Good._ Because man is made after God's eternal likeness, and this likeness
consists in a sense of harmony and immortality, in which no evil can
possibly dwell. You may eat of the fruit of Godlikeness, but as to the
fruit of ungodliness, which is opposed to Truth,--ye shall not touch it,
lest ye die.
_Evil._ But I would taste and know error for myself.
_Good._ Thou shalt not admit that error is something to know or be known,
to eat or be eaten, to see or be seen, to feel or be felt. To admit the
existence of error would be to admit the truth of a lie.
_Evil._ But there is something besides good.
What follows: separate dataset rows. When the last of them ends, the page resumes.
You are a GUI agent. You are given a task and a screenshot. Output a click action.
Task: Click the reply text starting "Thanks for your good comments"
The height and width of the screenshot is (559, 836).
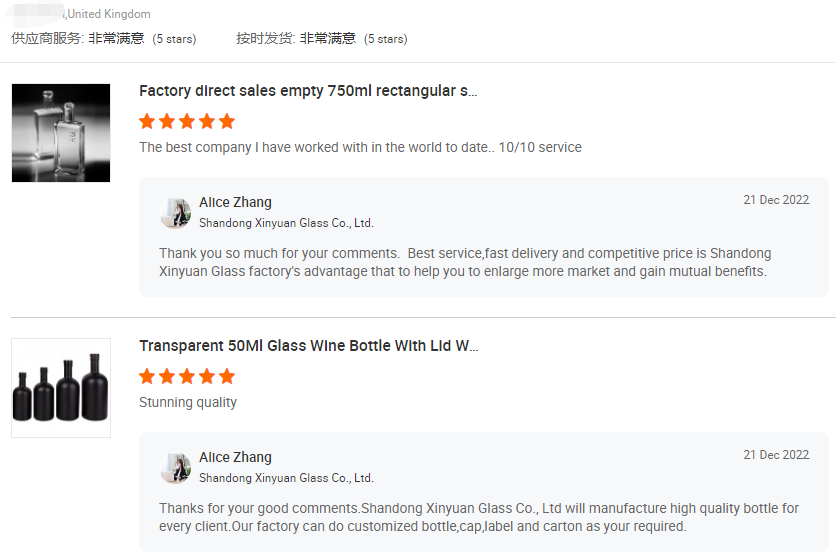click(x=479, y=517)
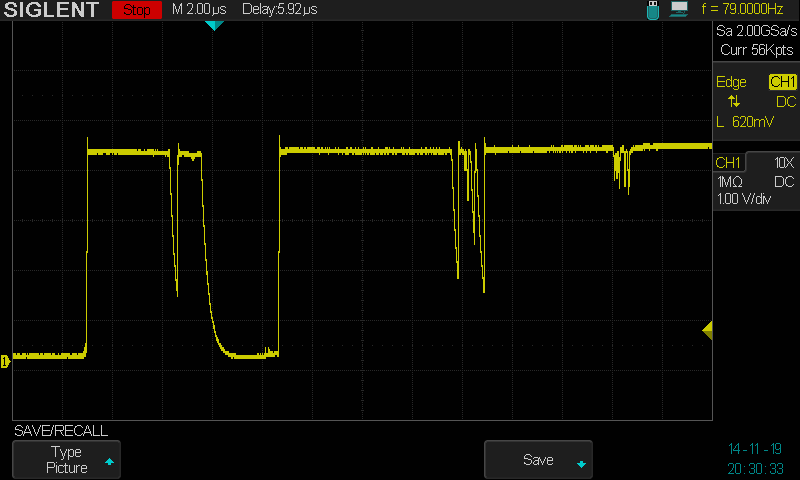Toggle the red Stop acquisition indicator
Viewport: 800px width, 480px height.
tap(136, 11)
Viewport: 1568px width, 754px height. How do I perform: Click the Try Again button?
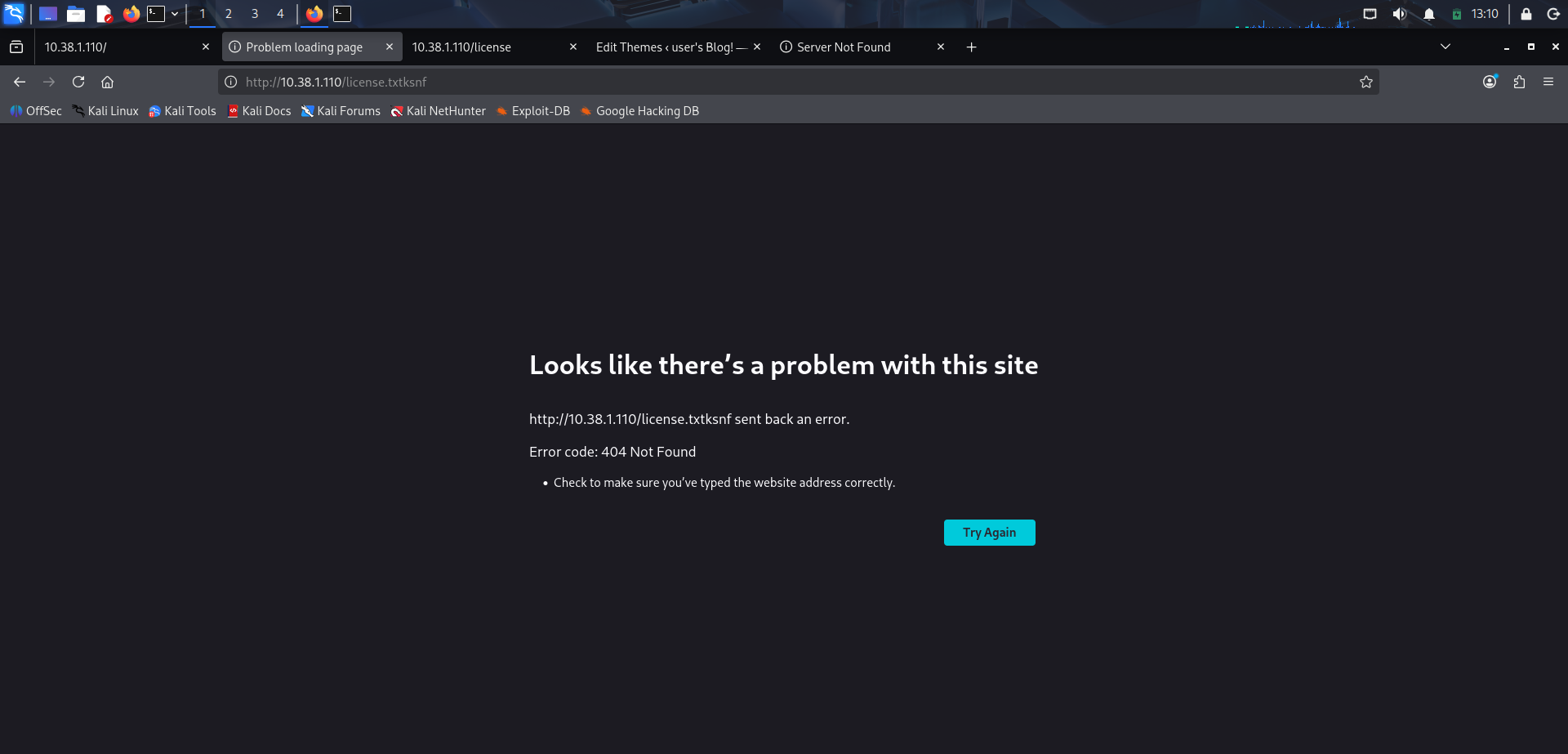point(989,532)
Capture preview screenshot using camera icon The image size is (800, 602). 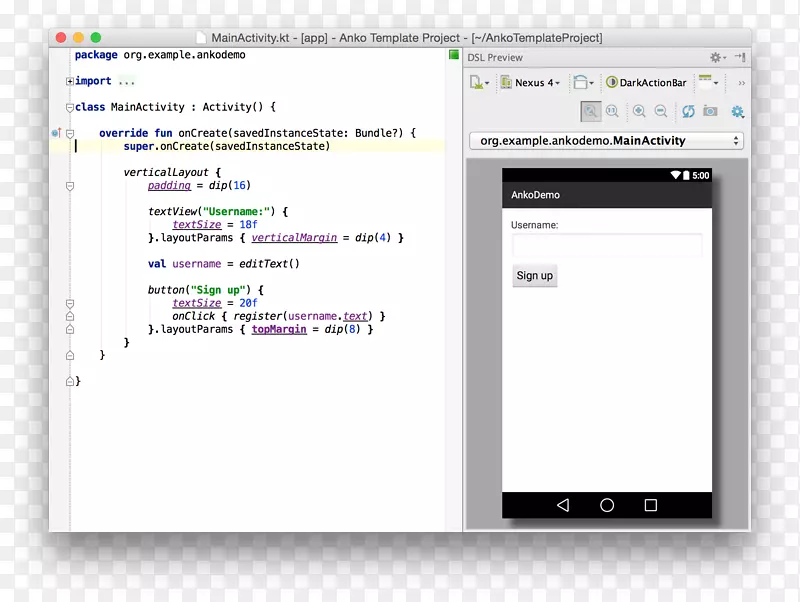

God knows that a knowledge of
this something is essential to happiness and life. A lie is as genuine as
Truth, though not so legitimate a child of God. Whatever exists must come
from God, and be important to our knowledge. Error, even, is His offspring.
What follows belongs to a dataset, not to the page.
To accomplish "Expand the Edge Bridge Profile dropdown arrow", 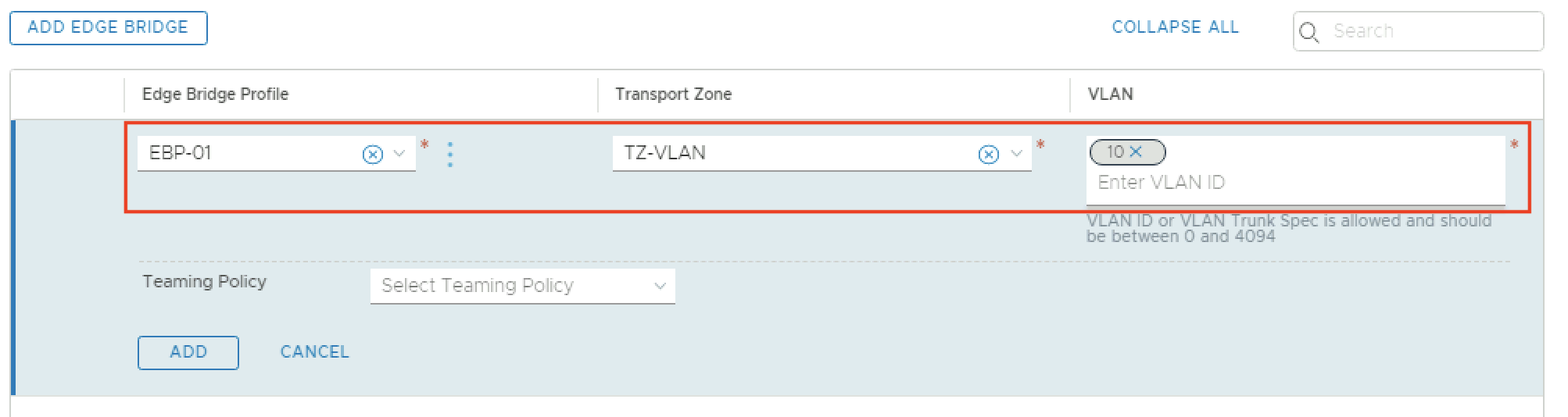I will [x=399, y=154].
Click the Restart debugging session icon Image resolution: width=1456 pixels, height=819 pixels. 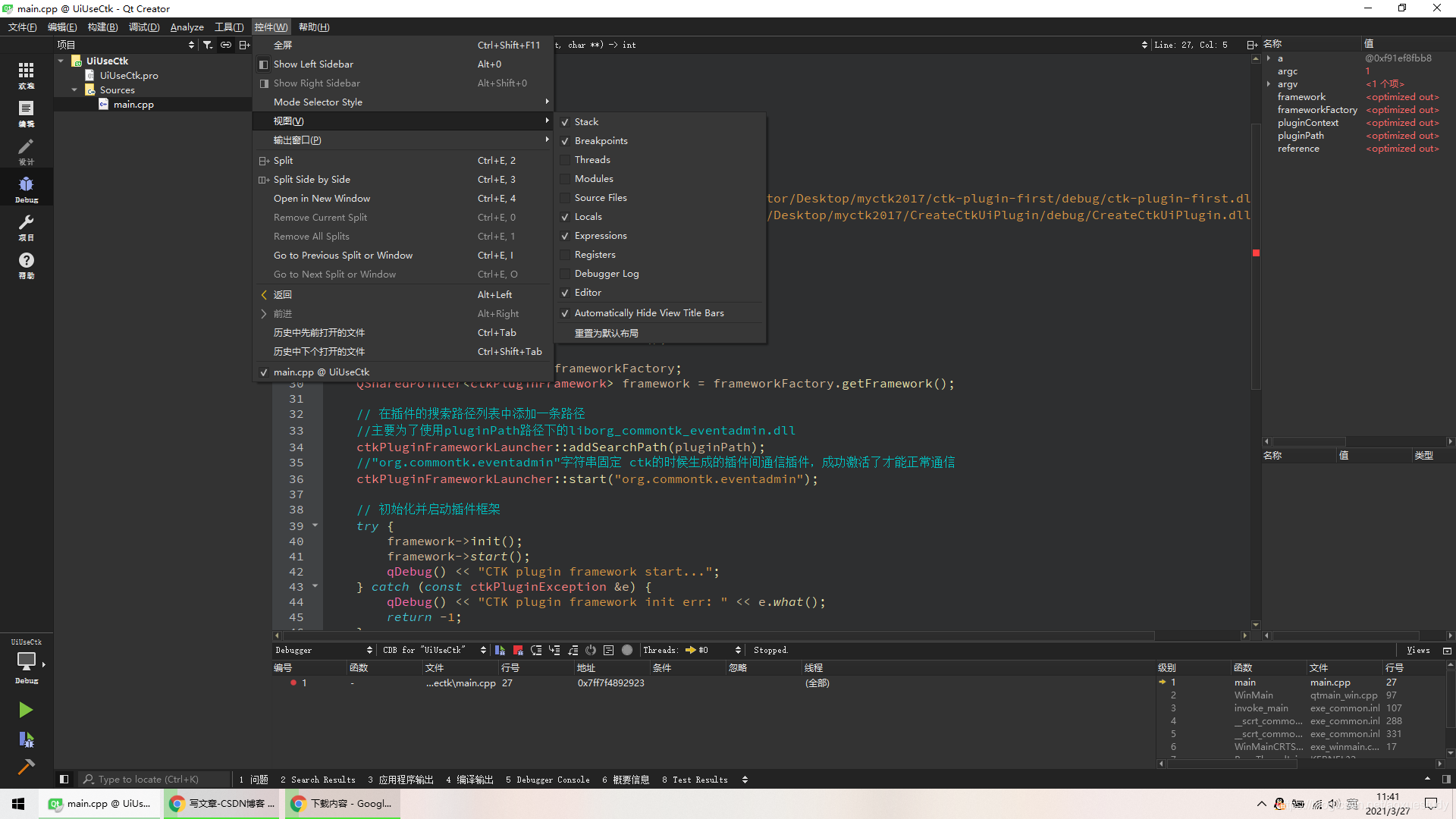[591, 650]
_Good._ Whatever cometh not from the eternal Spirit, has its origin in the
physical senses and material brains, called _human intellect_ and
_will-power_,--_alias_ intelligent matter.
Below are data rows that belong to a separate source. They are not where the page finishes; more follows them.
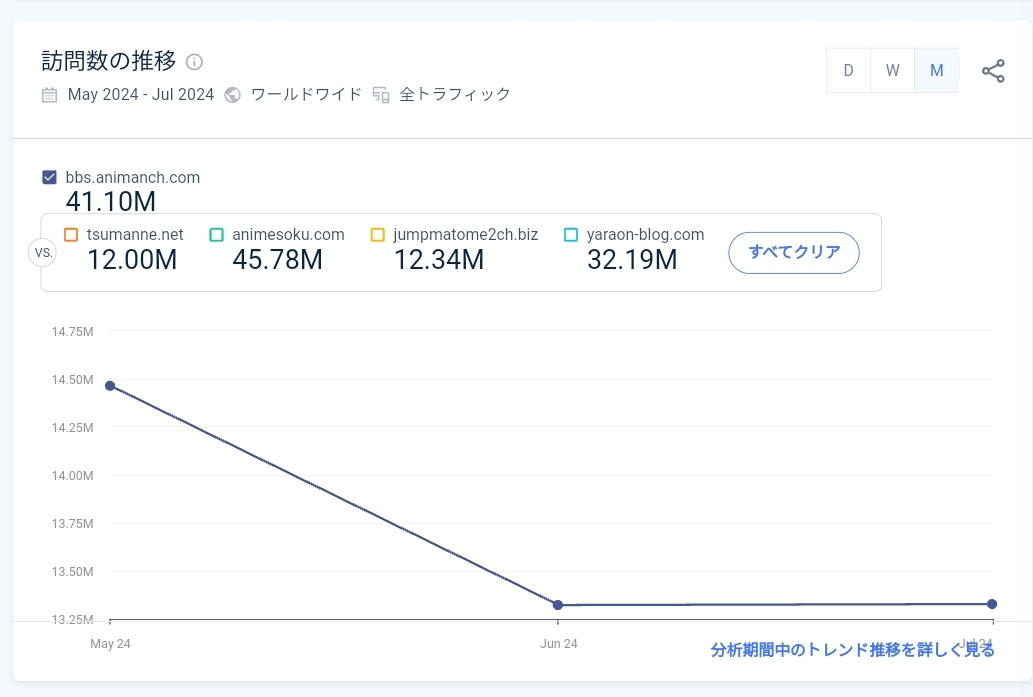Click the May 24 data point
1033x697 pixels.
[110, 386]
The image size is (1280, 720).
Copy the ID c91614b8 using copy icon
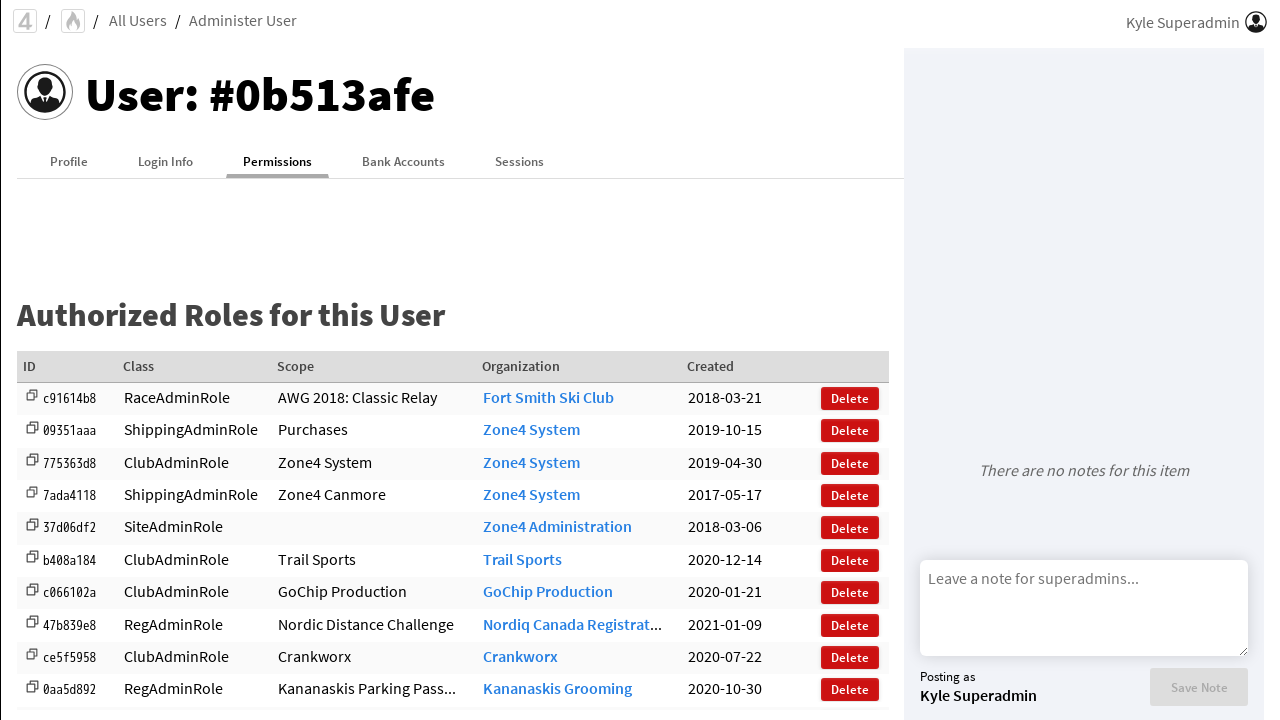(x=32, y=397)
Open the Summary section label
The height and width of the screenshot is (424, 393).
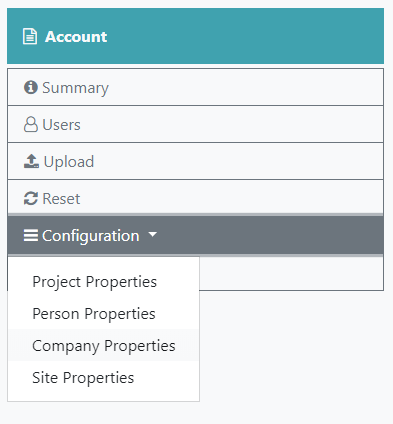75,88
In Shakespeare's tragedy of King Lear, it was the traitorous and cruel
treatment received by old Gloster from his bastard son Edmund which makes
true the lines:
The gods are just, and of our pleasant vices
Make instruments to scourge us.
His lawful son, Edgar, was to his father ever loyal. Now God has no
bastards to turn again and rend their Maker. The divine children are born
of law and order, and Truth knows only such.
How well the Shakespearean tale agrees with the word of Scripture, in
Hebrews xii. 7, 8: "If ye endure chastening, God dealeth with you as with
sons; for what son is he whom the father chasteneth not? But if ye be
without chastisement, whereof all are partakers, then are ye bastards, and
not sons."
The doubtful or spurious evidence of the senses is not to be
admitted,--especially when they testify concerning Spirit, whereof they are
confessedly incompetent to speak.
_Evil._ But mortal mind and sin really exist!
_Good._ How can they exist, unless God has created them? And how can He
create anything so wholly unlike Himself and foreign to His nature? An evil
material mind, so-called, can conceive of God only as like itself, and
knowing both evil and good; but a purely good and spiritual consciousness
has no sense whereby to cognize evil. Mortal mind is the opposite of
immortal Mind, and sin the opposite of goodness. I am the infinite All.